= Flos Campi =

Composition by Ralph Vaughan Williams

Vaughan Williams c. 1920

Flos Campi: Suite for Solo Viola, Small Chorus, and Small Orchestra is a composition by the English composer Ralph Vaughan Williams, completed in 1925. It is neither a concerto nor a choral piece, although it prominently features the viola and a wordless choir.

Its title is Latin for "flower of the field." In a program note for a 1927 performance, Vaughan Williams admitted that "The title Flos Campi was taken by some to connote an atmosphere of 'buttercups and daisies....'" In reality, the piece is unabashedly sensual and lushly orchestrated, which is quite appropriate considering its subject matter.

The first performance of Flos Campi, on 10 October 1925, was conducted by Sir Henry Wood, with the Queen's Hall Orchestra, violist Lionel Tertis (the dedicatee), and voices from the Royal College of Music. Initial reactions to the piece were mixed; Gustav Holst, a fellow composer and close friend of Vaughan Williams, said he "couldn't get hold of it," for which he was disappointed more with himself than with the work. Over time, however, it has become an accepted part of the musical canon even if infrequently performed.
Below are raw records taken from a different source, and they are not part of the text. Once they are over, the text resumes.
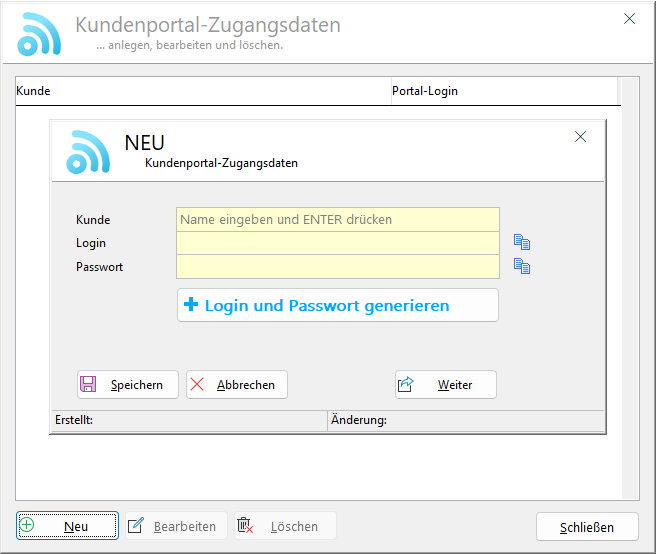Proceed with the Weiter button

coord(445,385)
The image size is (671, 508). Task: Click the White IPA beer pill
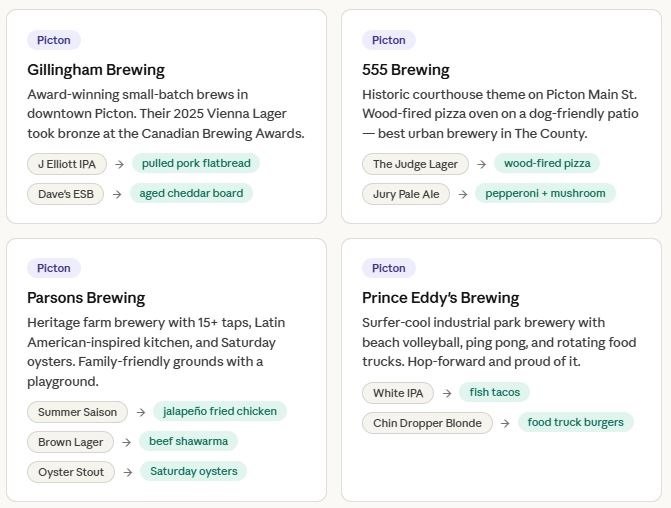398,393
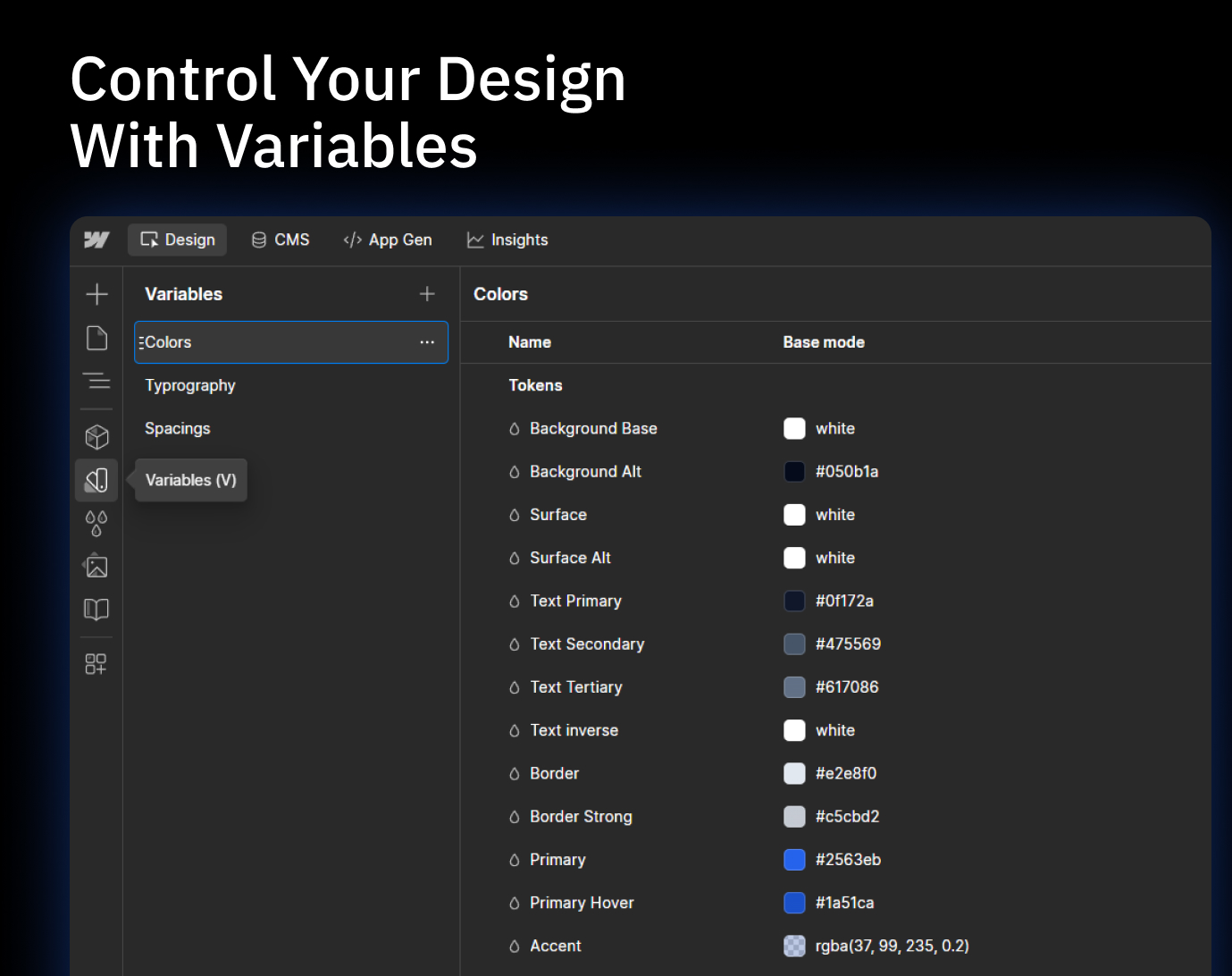Click the Primary color swatch #2563eb
This screenshot has width=1232, height=976.
click(x=793, y=860)
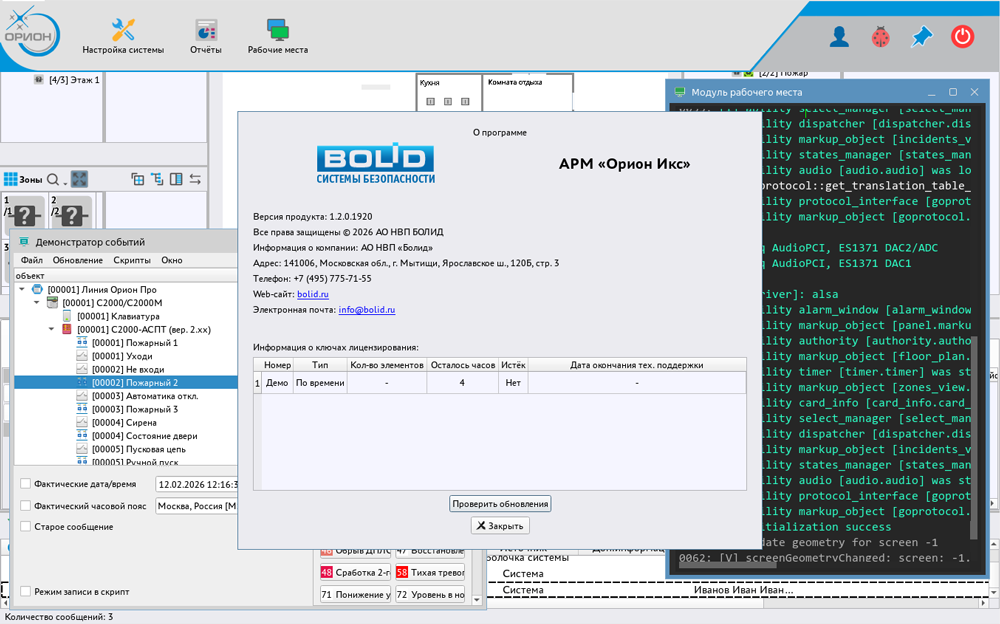Open the Отчёты reports section
Screen dimensions: 1000x624
206,36
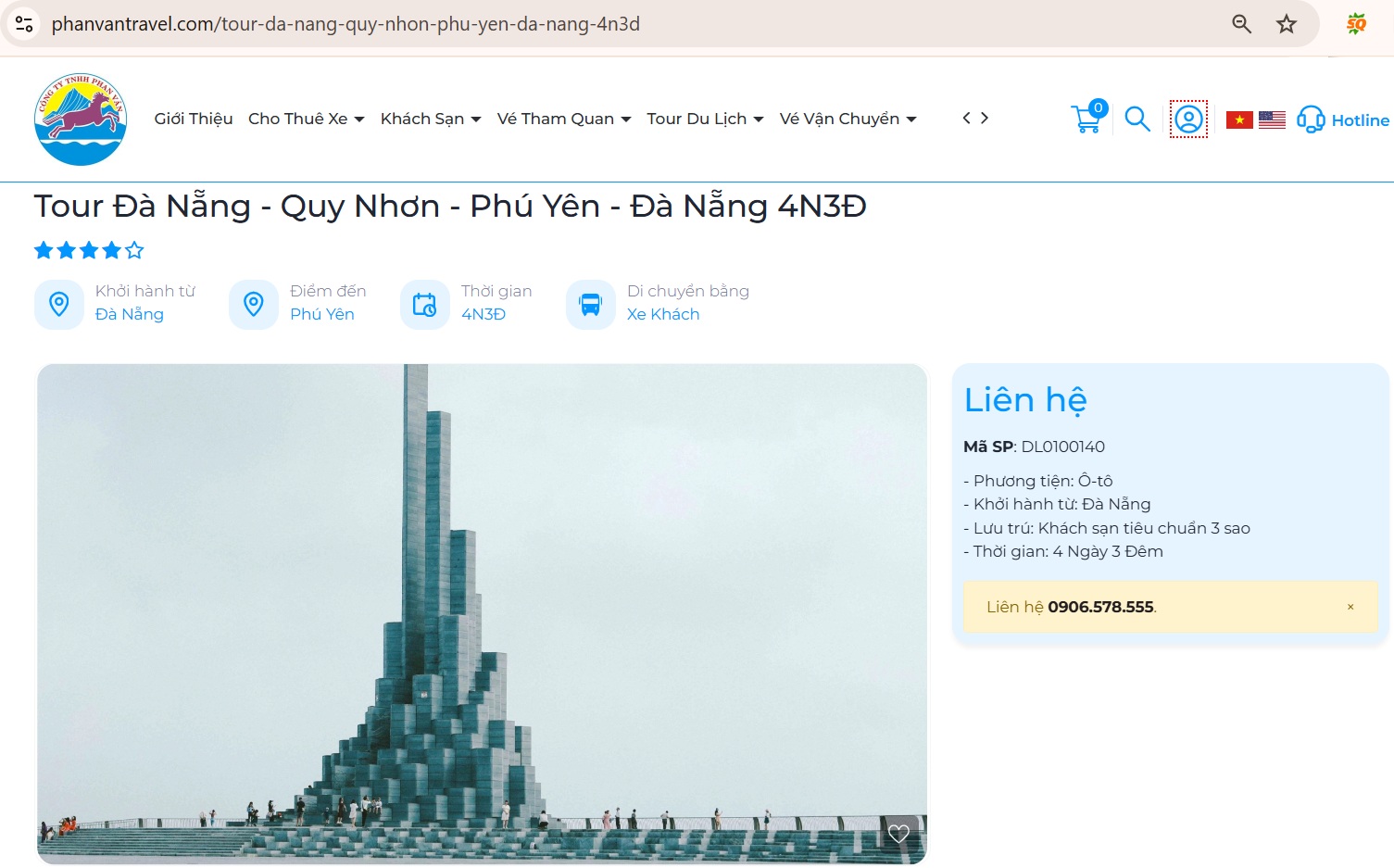This screenshot has width=1394, height=868.
Task: Switch language to English via US flag
Action: click(1272, 119)
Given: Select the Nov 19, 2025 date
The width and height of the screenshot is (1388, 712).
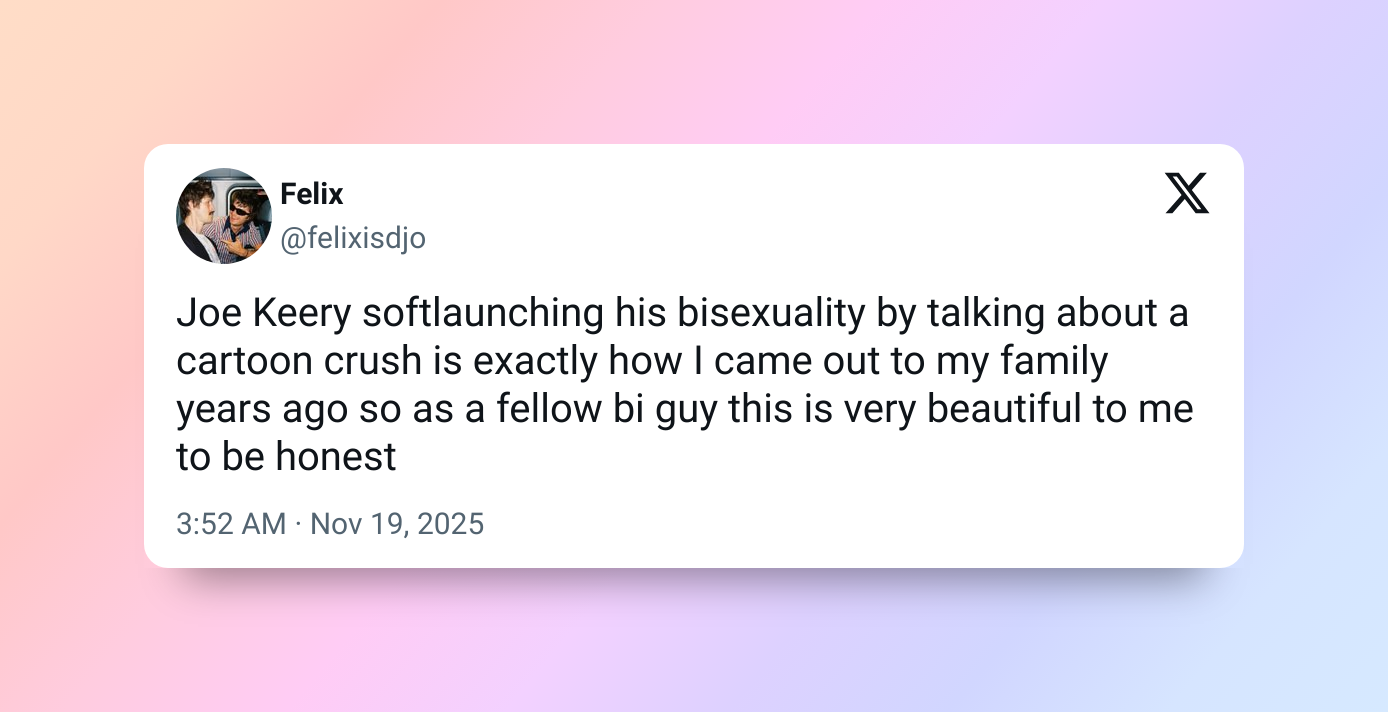Looking at the screenshot, I should (397, 524).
The piece is divided into six movements, played without pause, each headed by a verse from the Song of Solomon:

As in his Sinfonia antartica, the quotations are intended to be read by the listener and are not part of the performance. The quotations are:

|  | Latin text | English translation |
|---|---|---|
| I | Sicut Lilium inter spinas, sic amica mea inter filias … Fulcite me floribus, stipate me malis, quia amore langueo. | "As the lily among thorns, so is my love among the daughters … Stay me with flagons, comfort me with apples; for I am sick with love." |
| II | Jam enim hiems transiit; imber abiit, et recessit; Flores apparuerunt in terra nostra, Tempus putationis advenit; Vox turturis audita est in terra nostra. | "For, lo, the winter is past, the rain is over and gone, the flowers appear on the earth, the time of pruning has come, and the voice of the turtle dove is heard in our land." |
| III | Quaesivi quem diligit anima mea; quaesivi illum, et non inveni … 'Adjuro vos, filiae Jerusalem, si inveneritis dilectum meum, ut nuntietis et quia amore langueo' … Quo abiit dilectus tuus, O pulcherrima mulierum? Quo declinavit dilectus tuus? et quaeremus eum tecum. | "I sought him whom my soul loveth, but I found him not … 'I charge you, O daughters of Jerusalem, if ye find my beloved, that ye tell him I am sick with love' … Whither is thy beloved gone, O thou fairest among women? Whither is thy beloved turned aside? that we may seek him with thee." |
| IV | En lectulum Salomonis sexaginta fortes ambiunt … omnes tenentes gladios, et ad bella doctissimi. | "Behold his bed [palanquin], which is Solomon's, three score valiant men are about it … They all hold swords, being expert in war." |
| V | Revertere, revertere Sulamitis! Revertere, revertere ut intueamur te … Quam pulchri sunt gressus tui in calceamentis, filia principis. | "Return, return, O Shulamite! Return, return, that we may look upon thee … How beautiful are thy feet with shoes, O Prince's daughter." |
| VI | Pone me ut signaculum super cor tuum. | "Set me as a seal upon thine heart." |

The opening bars of the piece, which consist of a duet between the solo viola and the oboe, are well known as a classic example of bitonality.